L'économie russe est proche du précipice
La Russie joue avec le feu. Le FMI a réduit ses prévisions de croissance du PIB russe à 0,2% cette année et 0,5% en 2015. «Les tensions géopolitiques accroissent les incertitudes, et pèsent sur la confiance et l’investissement», a averti l’institut. Des projections qui pourraient encore être abaissées si le scénario d’une résolution progressive de ces tensions sur 2015 venait à s’infirmer.
La banque centrale (CBR) élabore même un plan de soutien à l’économie pour le cas où le cours du pétrole tomberait à 60 dollars, sensiblement sous le niveau des 100 dollars retenu dans le cadre du projet de budget 2015-2017 adopté la semaine dernière, selon l’agence Interfax.

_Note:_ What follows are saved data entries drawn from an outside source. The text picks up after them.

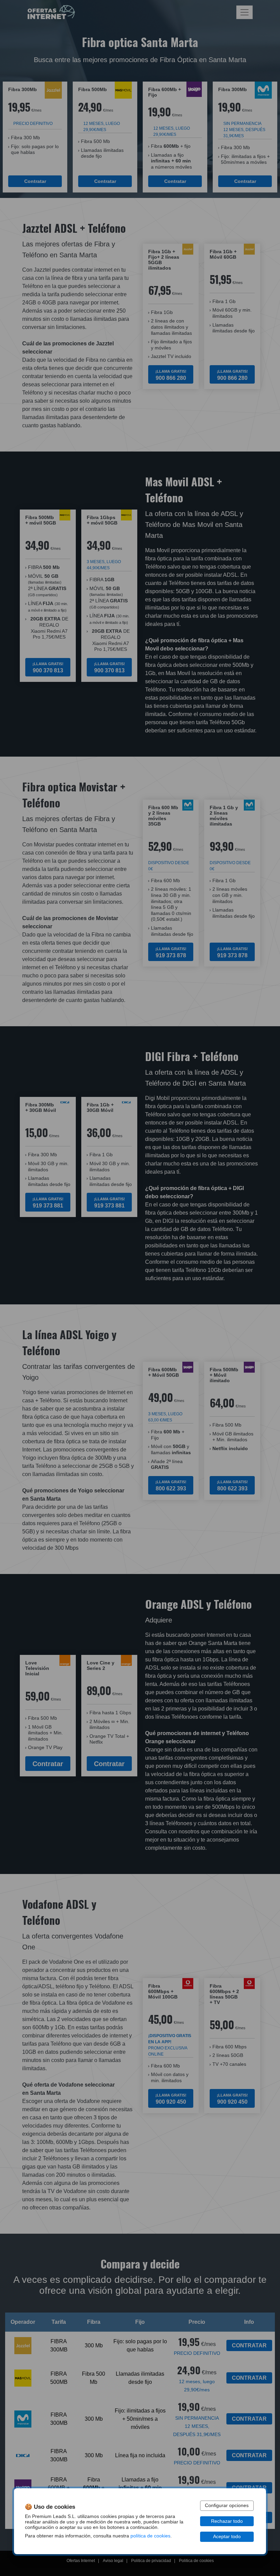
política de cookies (150, 2535)
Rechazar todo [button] (227, 2521)
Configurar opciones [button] (227, 2505)
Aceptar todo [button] (227, 2536)
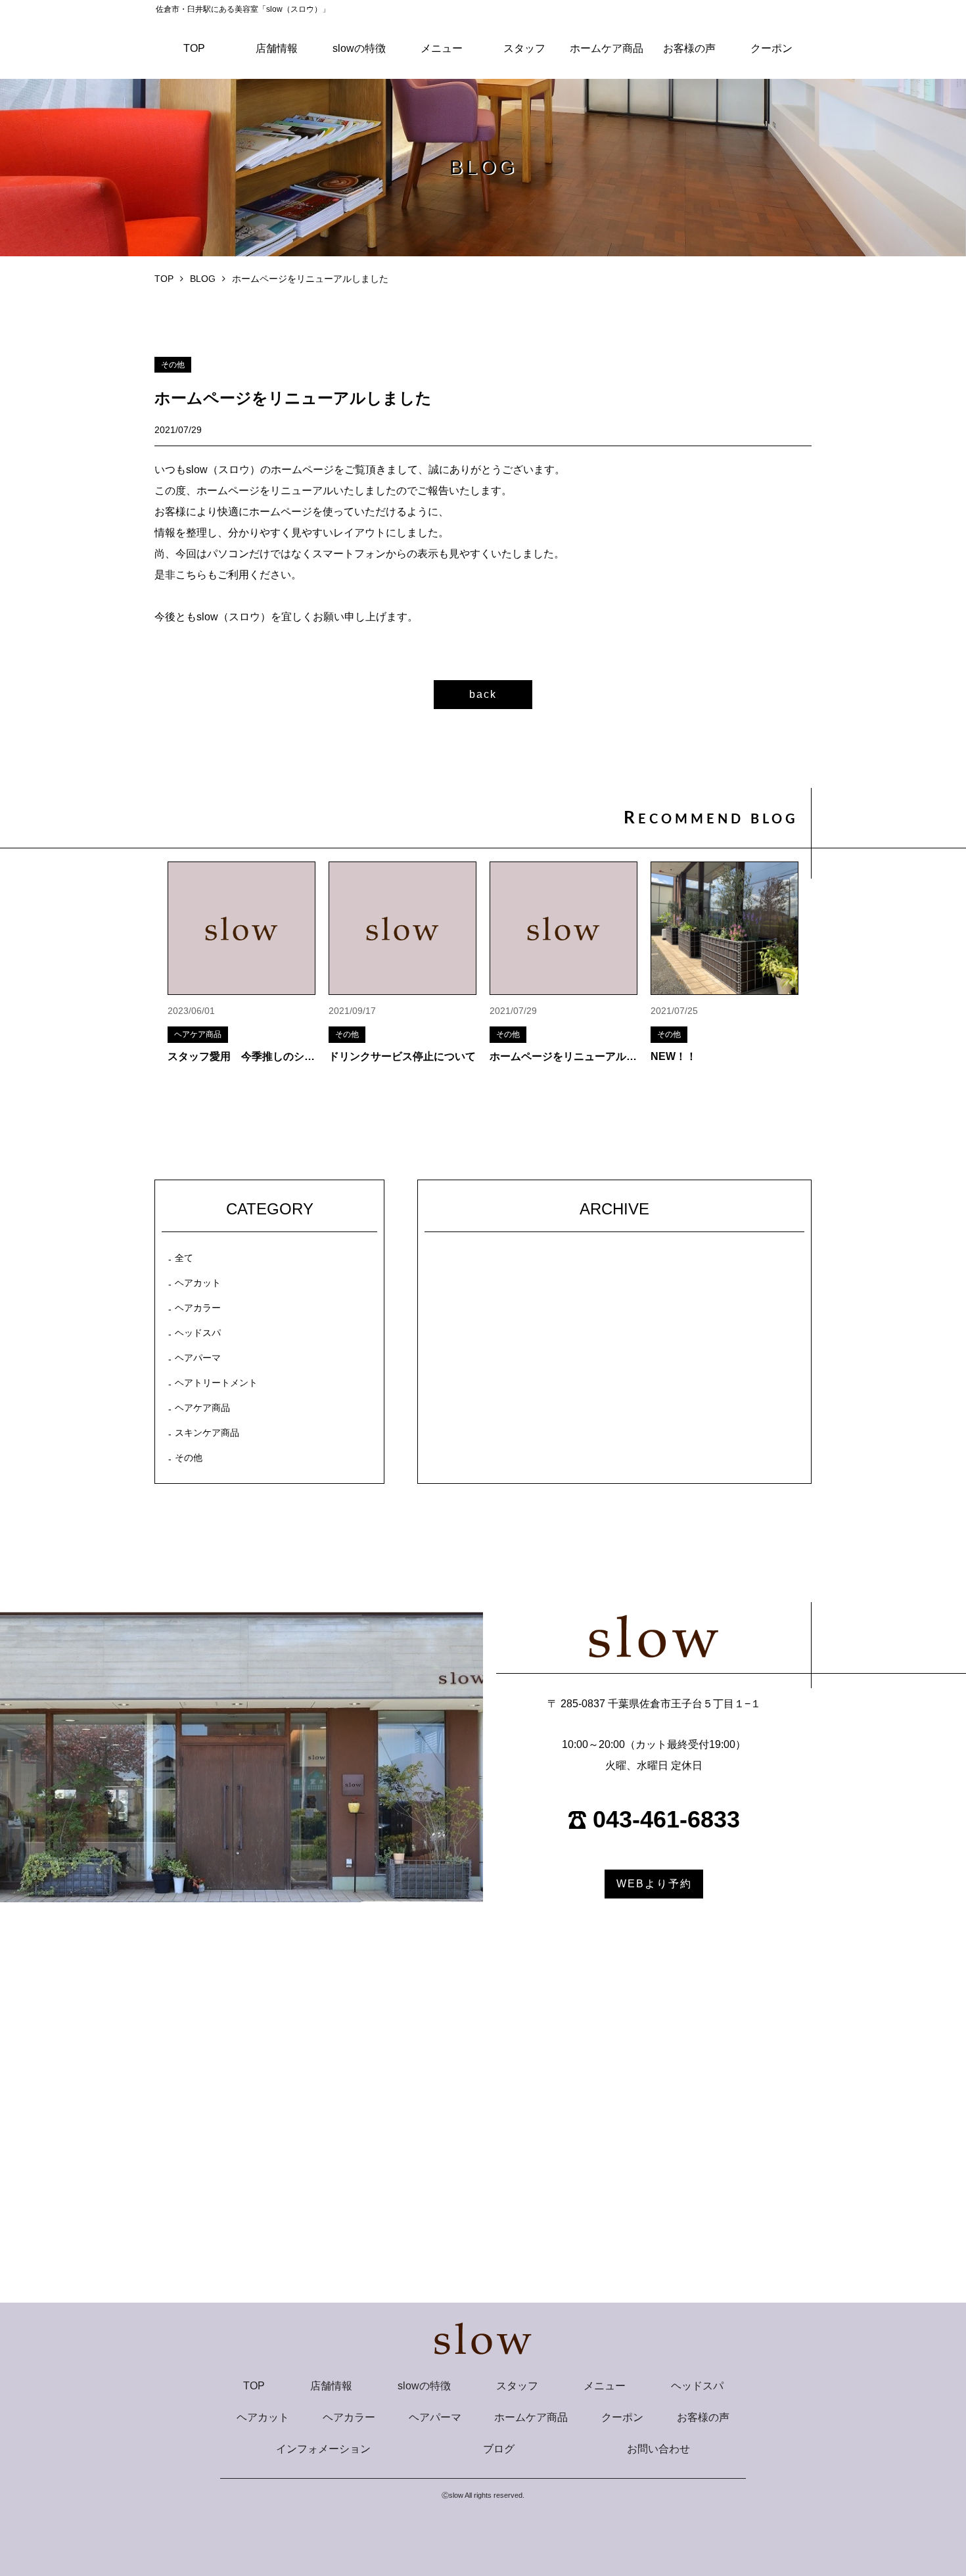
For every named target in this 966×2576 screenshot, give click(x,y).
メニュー (442, 48)
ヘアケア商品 (202, 1407)
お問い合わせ (658, 2448)
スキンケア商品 (207, 1432)
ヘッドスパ (198, 1332)
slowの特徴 (359, 48)
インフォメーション (323, 2448)
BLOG (203, 278)
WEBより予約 (654, 1883)
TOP (194, 48)
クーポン (771, 48)
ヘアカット (198, 1282)
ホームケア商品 (606, 48)
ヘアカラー (198, 1307)
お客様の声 (689, 48)
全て (184, 1258)
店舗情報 (277, 48)
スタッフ (524, 48)
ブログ (499, 2448)
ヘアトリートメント (216, 1382)
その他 (188, 1457)
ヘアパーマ (198, 1357)
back (483, 694)
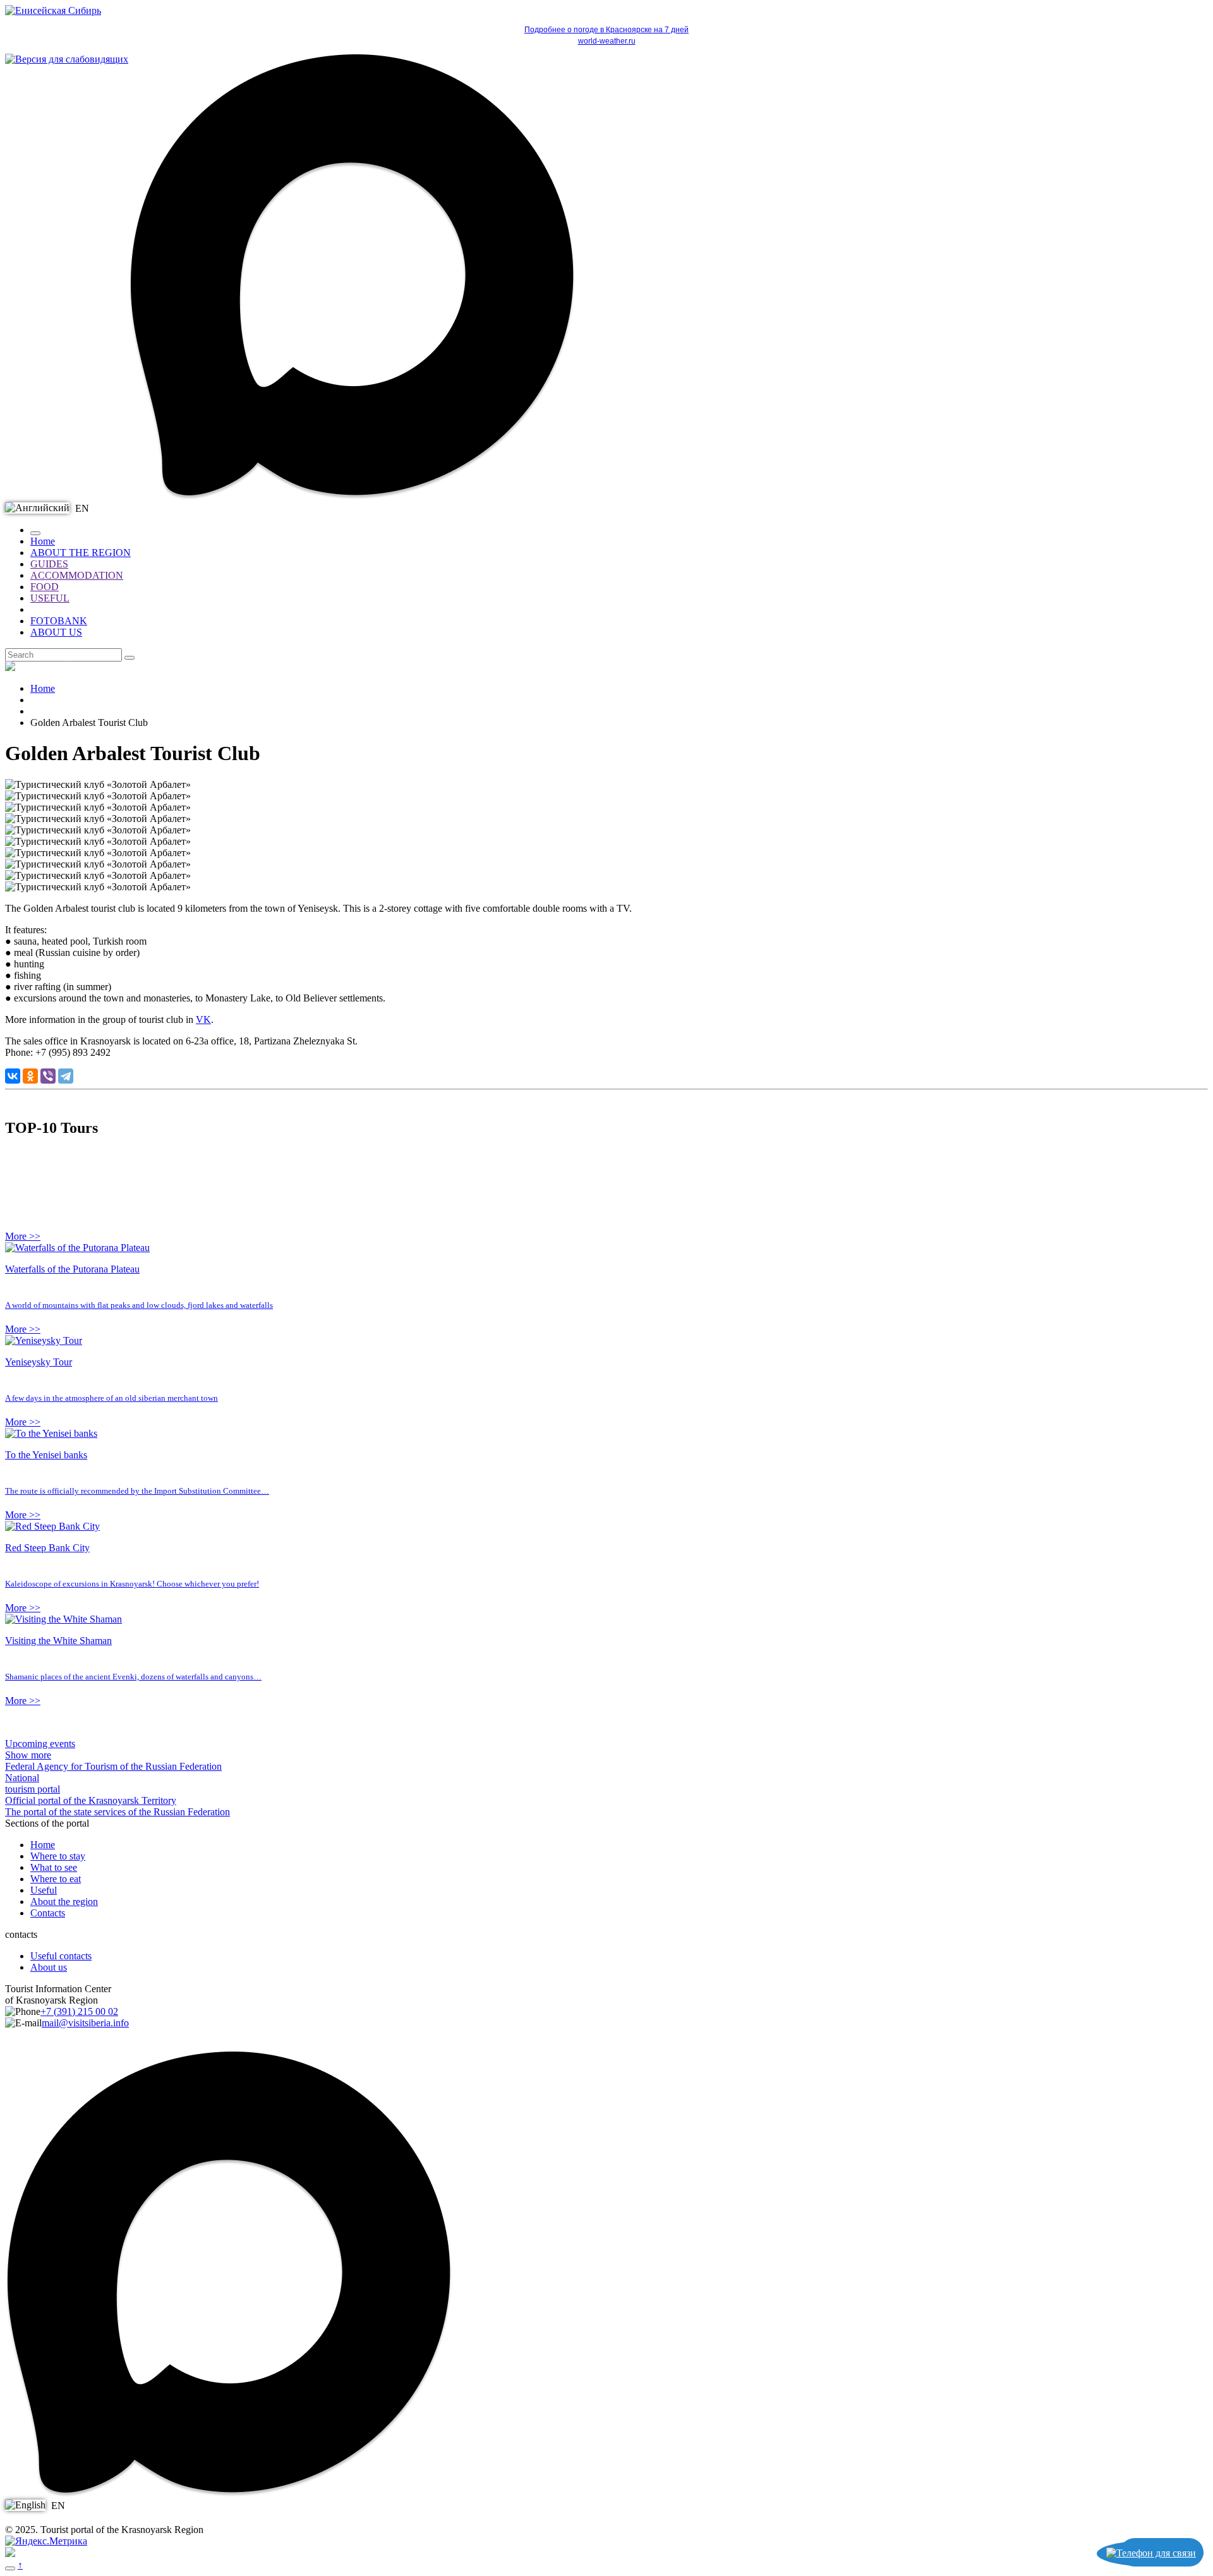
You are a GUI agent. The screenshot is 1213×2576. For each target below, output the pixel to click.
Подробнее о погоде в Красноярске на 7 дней (606, 29)
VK (203, 1019)
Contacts (47, 1913)
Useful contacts (61, 1955)
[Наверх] (10, 2568)
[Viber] (48, 1076)
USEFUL (49, 598)
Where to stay (57, 1856)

Un niveau qui plongerait l’économie en grave récession, le pays tirant environ la moitié de ses recettes fiscales de la vente d’hydrocarbures.
Les fuites de capitaux hors de Russie devraient atteindre 100 milliards de dollars cette année, avant de se réduire légèrement l’an prochain tout en restant élevées, selon le FMI. SG CIB table sur des retraits de 125 milliards cette année, alors que les réserves de change du pays ont fondu de 44 milliards depuis le début de l’année à 466 milliards, soit un rythme de 5 milliards par mois. Depuis fin juin, le taux russe à 2 ans s’est tendu de 100 pb, à 8,85%, et a même atteint 9,3% le 7 août dernier. La détente récente n’a pas empêché le rouble de se déprécier de 17,7% contre dollar sur les trois derniers mois pour tomber hier à son plus faible niveau historique, malgré la relative stabilité des taux américains. Il s’était pourtant repris de 8% entre mi-mars et fin juin.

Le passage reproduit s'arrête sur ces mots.